I really think this is the perfect example of the contradictory way people live their lives today. I have never understood how one can be a supposed “health freak” in every other aspect of his or her life but make the conscience decision to consume alcohol one or two out of every seven days.

It doesn’t make sense to place your organs under repeated stress each and every week for years on end – and yet consider yourself someone who takes care of their body.

Look back to what got you drinking – was it to unwind? Was it to have fun? Because everyone else around you did? The curiosity? The taste? And now you just NEED it in certain situations. How well do you handle socializing without it? Or even just having dinner at home without it? Have you ever stopped to question your drinking habits – have you ever considered that perhaps you are a casual alcoholic?
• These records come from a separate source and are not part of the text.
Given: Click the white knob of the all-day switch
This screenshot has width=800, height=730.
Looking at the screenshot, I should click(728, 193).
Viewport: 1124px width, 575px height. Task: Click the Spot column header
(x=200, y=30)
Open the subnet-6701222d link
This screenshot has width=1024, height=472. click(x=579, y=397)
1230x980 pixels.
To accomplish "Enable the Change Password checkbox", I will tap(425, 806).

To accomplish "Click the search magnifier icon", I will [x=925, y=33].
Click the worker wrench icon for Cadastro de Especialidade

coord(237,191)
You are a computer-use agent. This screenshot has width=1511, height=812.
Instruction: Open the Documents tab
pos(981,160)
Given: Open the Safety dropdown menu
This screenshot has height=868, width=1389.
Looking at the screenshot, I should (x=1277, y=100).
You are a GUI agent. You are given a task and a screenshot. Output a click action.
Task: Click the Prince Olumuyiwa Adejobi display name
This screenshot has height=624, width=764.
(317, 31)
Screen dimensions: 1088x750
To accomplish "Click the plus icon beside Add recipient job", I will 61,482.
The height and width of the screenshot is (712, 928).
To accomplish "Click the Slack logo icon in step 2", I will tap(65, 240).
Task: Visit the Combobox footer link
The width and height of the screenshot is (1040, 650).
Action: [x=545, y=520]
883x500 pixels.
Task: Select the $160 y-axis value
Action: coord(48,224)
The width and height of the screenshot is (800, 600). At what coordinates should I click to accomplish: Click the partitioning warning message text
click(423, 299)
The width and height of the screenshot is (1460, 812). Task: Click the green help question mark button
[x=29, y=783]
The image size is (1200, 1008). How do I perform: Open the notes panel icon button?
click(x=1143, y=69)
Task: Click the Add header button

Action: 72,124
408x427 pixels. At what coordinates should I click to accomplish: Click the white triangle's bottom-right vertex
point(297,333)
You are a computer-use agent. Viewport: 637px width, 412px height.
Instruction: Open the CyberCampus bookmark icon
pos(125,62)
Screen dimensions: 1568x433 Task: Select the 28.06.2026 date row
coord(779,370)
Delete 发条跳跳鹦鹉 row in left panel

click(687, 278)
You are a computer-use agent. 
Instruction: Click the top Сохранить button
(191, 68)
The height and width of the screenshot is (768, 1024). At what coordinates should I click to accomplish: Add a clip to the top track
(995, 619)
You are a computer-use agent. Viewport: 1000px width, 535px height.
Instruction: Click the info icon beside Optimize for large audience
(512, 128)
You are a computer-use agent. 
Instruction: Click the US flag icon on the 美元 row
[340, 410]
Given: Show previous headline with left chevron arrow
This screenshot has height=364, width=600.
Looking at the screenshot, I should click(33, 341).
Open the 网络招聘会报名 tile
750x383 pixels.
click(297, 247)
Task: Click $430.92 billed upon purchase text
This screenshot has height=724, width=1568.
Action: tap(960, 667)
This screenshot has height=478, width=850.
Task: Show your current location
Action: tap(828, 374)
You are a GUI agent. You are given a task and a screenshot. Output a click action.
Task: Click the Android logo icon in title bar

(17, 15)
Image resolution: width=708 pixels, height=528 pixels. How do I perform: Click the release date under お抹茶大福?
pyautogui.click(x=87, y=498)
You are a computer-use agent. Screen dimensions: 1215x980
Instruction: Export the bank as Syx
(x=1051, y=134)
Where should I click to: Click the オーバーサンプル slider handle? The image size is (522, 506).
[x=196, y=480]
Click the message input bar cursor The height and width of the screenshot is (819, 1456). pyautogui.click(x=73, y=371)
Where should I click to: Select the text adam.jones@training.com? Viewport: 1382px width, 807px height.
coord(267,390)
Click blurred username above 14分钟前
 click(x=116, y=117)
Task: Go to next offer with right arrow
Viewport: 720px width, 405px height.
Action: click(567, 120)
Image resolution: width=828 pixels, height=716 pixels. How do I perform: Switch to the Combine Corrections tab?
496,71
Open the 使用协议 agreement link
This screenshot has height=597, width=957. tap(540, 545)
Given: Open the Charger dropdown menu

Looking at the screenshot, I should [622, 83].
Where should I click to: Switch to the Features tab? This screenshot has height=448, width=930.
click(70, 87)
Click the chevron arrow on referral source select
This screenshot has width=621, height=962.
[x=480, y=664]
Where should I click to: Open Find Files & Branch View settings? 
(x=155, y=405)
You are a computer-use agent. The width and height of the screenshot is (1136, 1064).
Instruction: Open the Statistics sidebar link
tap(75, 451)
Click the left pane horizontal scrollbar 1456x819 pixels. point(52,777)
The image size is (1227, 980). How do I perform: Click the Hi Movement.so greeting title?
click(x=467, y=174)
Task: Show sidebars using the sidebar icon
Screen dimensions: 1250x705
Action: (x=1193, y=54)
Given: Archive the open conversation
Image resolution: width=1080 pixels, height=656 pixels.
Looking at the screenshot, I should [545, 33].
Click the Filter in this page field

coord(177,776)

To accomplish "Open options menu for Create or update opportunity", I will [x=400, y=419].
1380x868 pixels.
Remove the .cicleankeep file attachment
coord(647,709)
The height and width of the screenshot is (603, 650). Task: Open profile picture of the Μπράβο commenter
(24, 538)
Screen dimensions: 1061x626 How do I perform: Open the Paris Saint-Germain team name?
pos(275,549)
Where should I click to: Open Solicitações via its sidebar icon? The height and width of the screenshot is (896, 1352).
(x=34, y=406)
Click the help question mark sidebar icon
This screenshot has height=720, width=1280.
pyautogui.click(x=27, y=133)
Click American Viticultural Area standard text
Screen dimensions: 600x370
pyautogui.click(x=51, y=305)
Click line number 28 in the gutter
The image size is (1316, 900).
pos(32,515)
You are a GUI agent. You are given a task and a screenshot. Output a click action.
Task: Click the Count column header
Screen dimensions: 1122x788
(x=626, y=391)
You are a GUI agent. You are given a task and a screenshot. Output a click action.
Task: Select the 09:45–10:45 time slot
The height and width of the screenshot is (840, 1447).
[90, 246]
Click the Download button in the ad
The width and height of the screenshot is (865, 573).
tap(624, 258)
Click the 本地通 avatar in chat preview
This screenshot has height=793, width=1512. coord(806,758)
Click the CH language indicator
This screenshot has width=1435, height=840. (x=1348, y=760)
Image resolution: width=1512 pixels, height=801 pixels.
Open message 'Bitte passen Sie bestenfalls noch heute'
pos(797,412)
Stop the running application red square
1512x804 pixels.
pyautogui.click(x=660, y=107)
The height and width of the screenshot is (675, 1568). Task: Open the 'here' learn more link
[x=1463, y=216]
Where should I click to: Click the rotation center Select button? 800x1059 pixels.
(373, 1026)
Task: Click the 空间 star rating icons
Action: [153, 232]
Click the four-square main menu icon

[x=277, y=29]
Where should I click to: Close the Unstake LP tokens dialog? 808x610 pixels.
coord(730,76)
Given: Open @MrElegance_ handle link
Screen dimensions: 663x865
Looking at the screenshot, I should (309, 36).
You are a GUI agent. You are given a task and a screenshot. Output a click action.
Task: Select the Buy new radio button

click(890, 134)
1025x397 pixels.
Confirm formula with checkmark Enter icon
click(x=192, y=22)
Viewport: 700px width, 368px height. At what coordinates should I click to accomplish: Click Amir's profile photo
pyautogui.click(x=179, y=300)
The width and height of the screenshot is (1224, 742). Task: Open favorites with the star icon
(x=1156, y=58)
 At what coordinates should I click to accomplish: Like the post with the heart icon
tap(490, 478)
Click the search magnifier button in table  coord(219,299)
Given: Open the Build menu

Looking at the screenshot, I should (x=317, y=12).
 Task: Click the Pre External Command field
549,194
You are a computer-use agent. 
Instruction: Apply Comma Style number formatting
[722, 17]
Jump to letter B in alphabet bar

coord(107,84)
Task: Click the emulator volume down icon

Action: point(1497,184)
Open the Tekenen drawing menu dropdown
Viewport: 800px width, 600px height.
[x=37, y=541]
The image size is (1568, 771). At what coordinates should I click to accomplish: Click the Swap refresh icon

There’s a whole new place in society for those of us who just can’t seem to get by without turning to alcohol. Regardless of what sent you there in the first place it seems like there must be some interpersonal or societal concept which requires repair if we as a cultural group are constantly turning to an external substance to feel better.

At what point did it become admirable to prove that you can “out drink” the next person. Why have we allowed marketing companies to convince us that drinking wine out of a tall stem glass is some how a sign of sophistication? Women now have it engrained in their minds that wine is their secret weapon and deserved treat for dealing with the ongoings of a typical female life. At what point do you admit the alcohol is now consuming you? What does it take for things to “get real.” Your significant other leaves you, your parents threaten to kick you out just one too many times, or maybe when you realize hey you’re too old to be behaving like this and your teetering into dangerous dead beat territory. Maybe it doesn’t even need to come to this maybe it’s the simple realization that alcohol is a part of your life more days in a month than not. Whatever it is – it’s time to wake up and smell the tequila.

Maybe it’s time to put down those glasses and pick up a habit or two which actually improve your life and relationships in some way or another. Help yourself to better yourself by changing what isn’t adding to your life. Give yourself the power back to just be you – substance free, and be okay with that. Maybe once we can all accept ourselves as is we will become a lot better at accepting one another as well.